## AIM OF THE EXERCISE
Copy out each line in the records below that contains the word "Task".

## INFORMATION GIVEN
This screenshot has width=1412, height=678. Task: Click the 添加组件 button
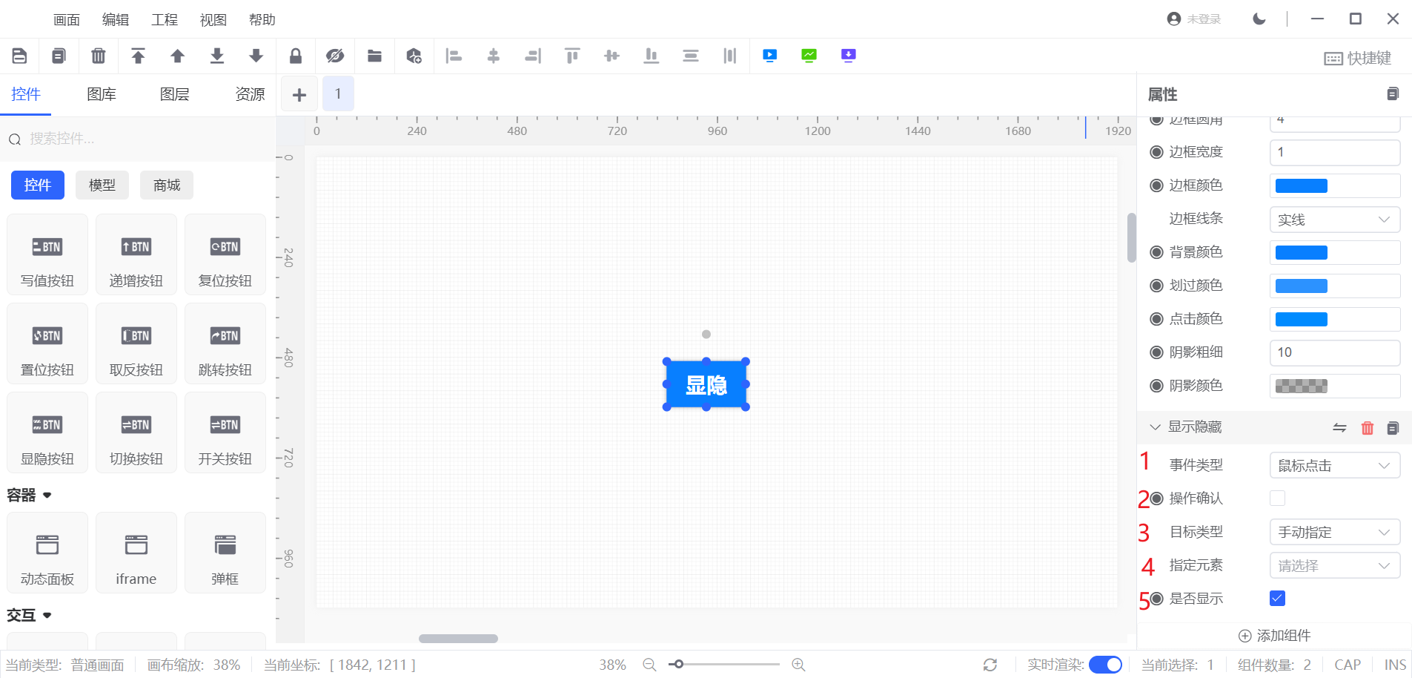tap(1275, 636)
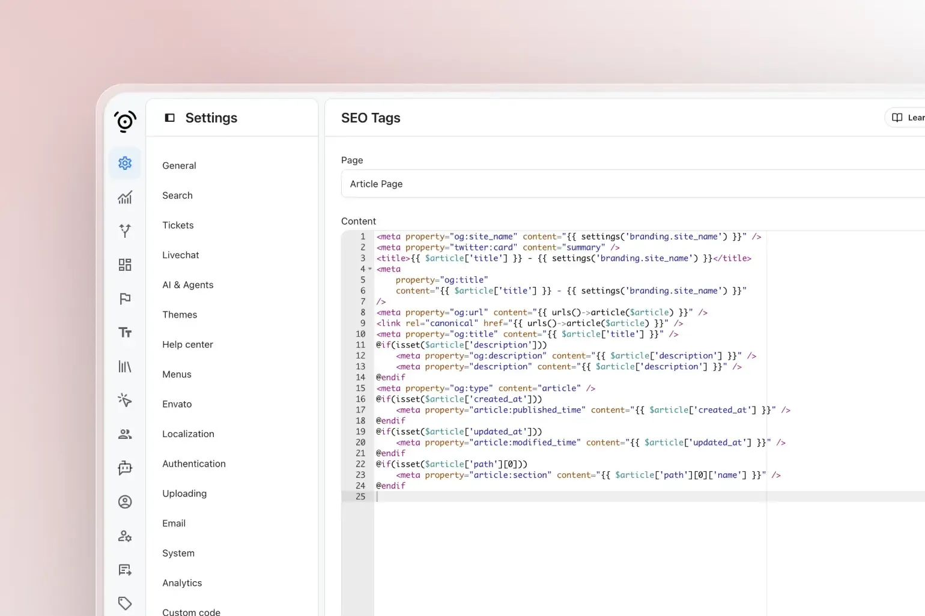
Task: Open the reports chart icon in sidebar
Action: point(125,198)
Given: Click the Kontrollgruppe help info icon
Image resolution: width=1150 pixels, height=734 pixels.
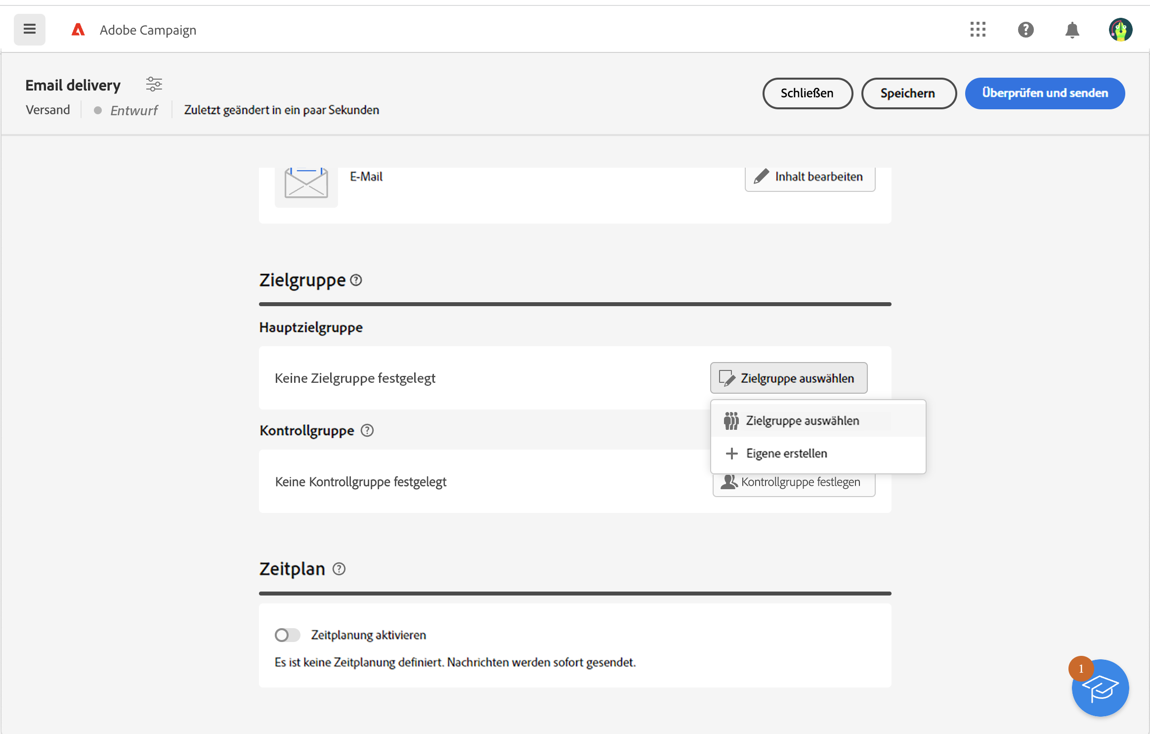Looking at the screenshot, I should [x=367, y=430].
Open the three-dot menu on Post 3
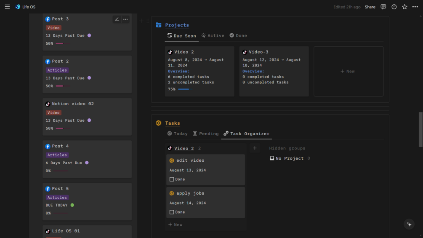 [x=125, y=19]
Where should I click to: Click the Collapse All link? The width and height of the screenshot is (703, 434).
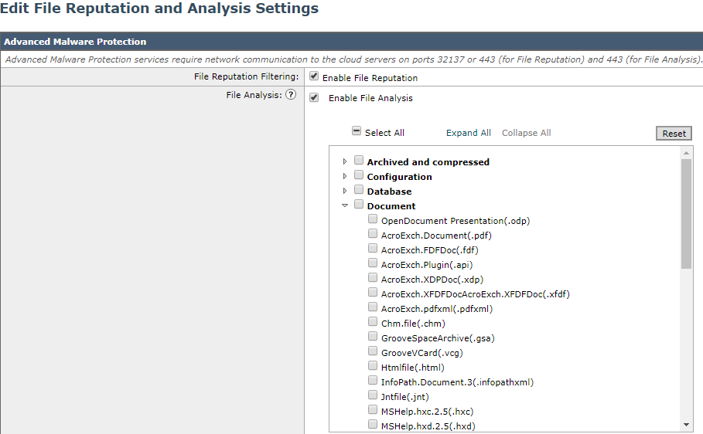[527, 133]
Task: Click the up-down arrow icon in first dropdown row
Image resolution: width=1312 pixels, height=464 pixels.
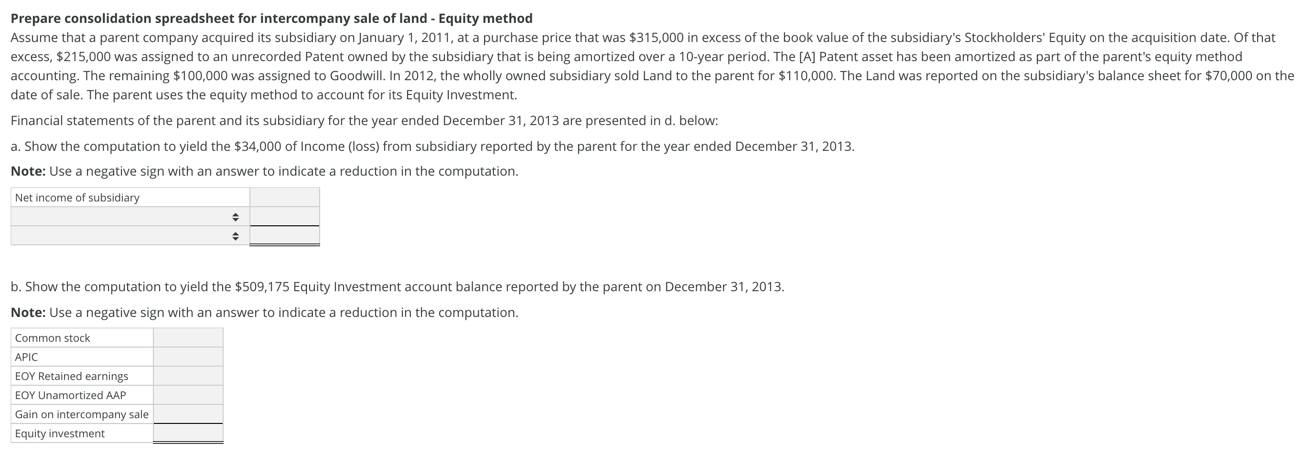Action: pyautogui.click(x=235, y=217)
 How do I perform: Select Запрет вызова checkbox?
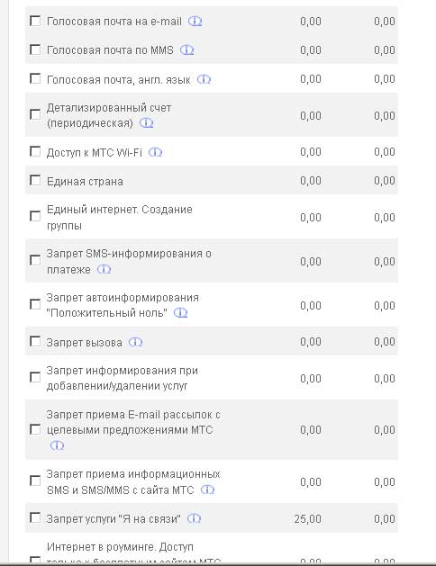(35, 341)
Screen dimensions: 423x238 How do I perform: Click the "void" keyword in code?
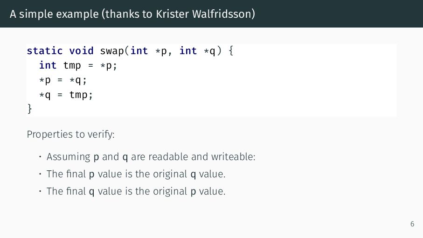[81, 51]
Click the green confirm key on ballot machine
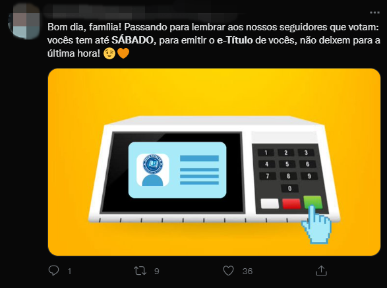 (x=313, y=202)
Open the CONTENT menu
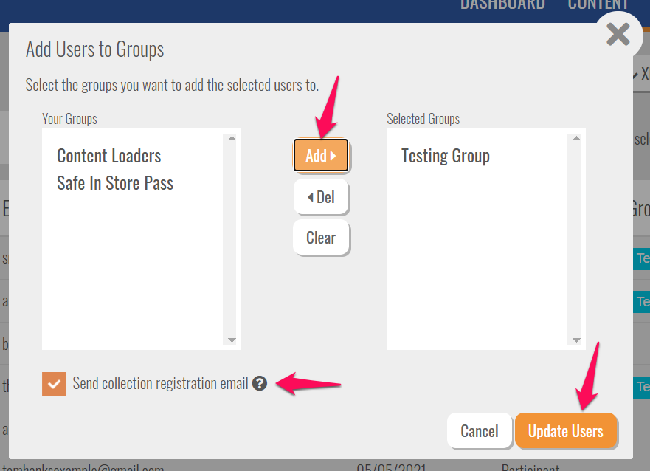 [597, 4]
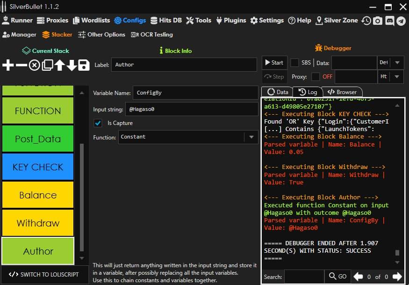Screen dimensions: 409x285
Task: Click the add block plus icon
Action: [8, 65]
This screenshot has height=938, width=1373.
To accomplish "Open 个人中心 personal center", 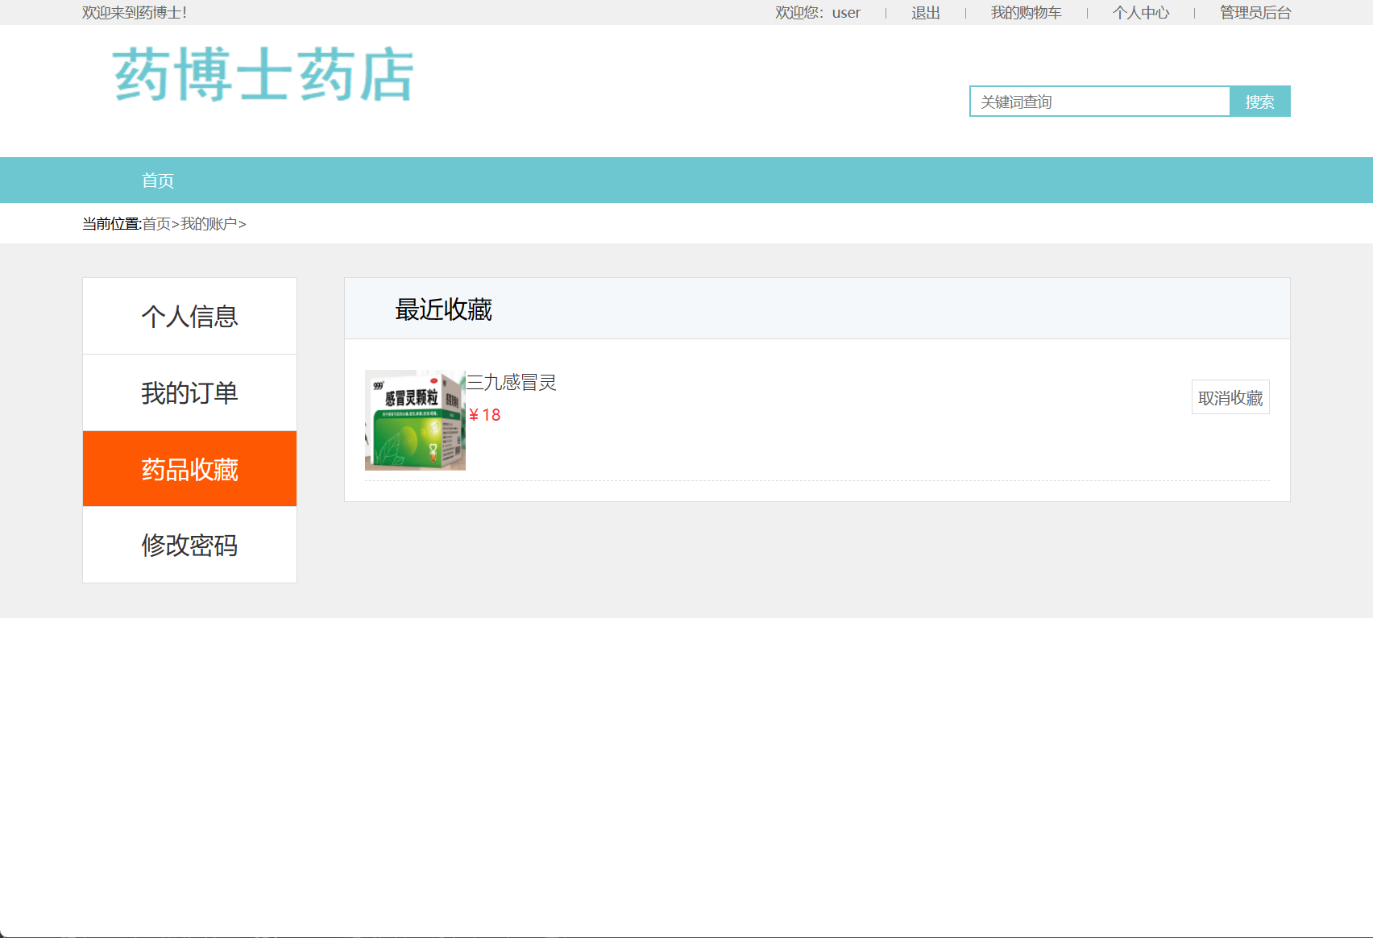I will pos(1141,12).
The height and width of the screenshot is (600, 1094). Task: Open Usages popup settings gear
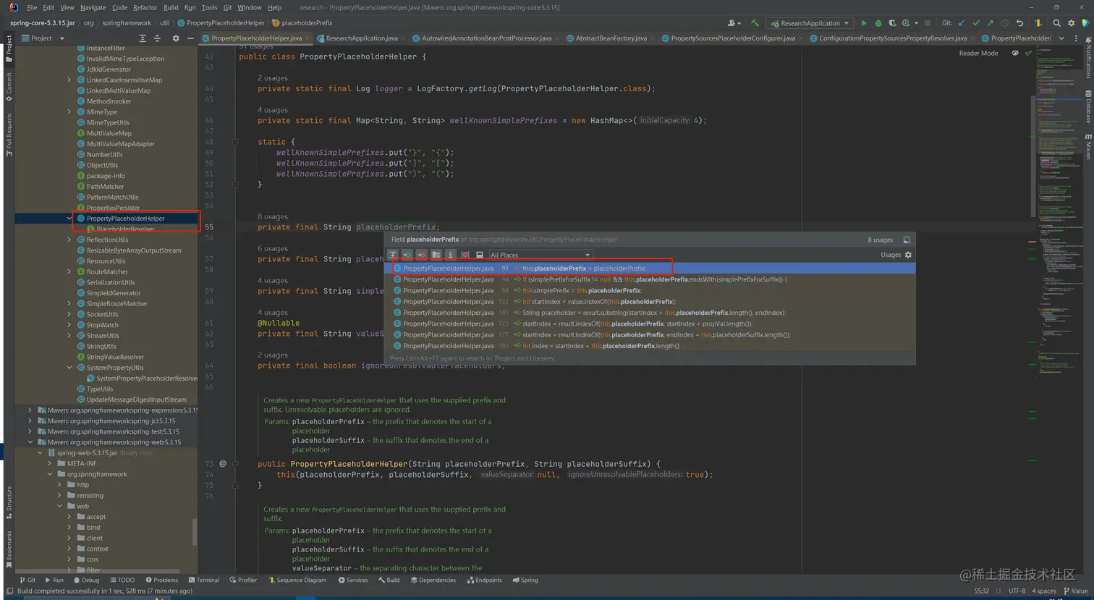click(x=908, y=255)
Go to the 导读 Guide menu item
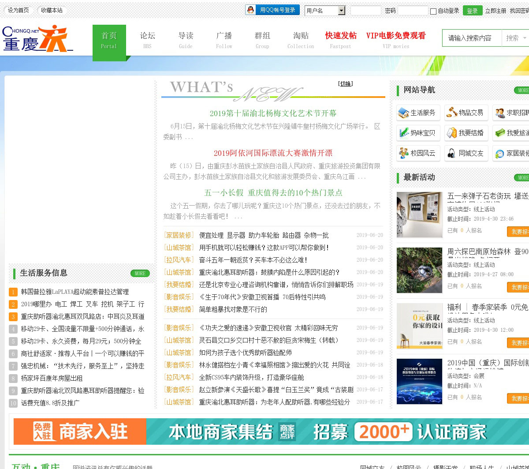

## WRITTEN ANSWER
This screenshot has width=1412, height=678. Task: Click the 添加组件 button
Task: Open the reports chart icon in sidebar
Task: Click the up-down arrow icon in first dropdown row
Task: Click the add block plus icon
The height and width of the screenshot is (600, 1094). Task: Open Usages popup settings gear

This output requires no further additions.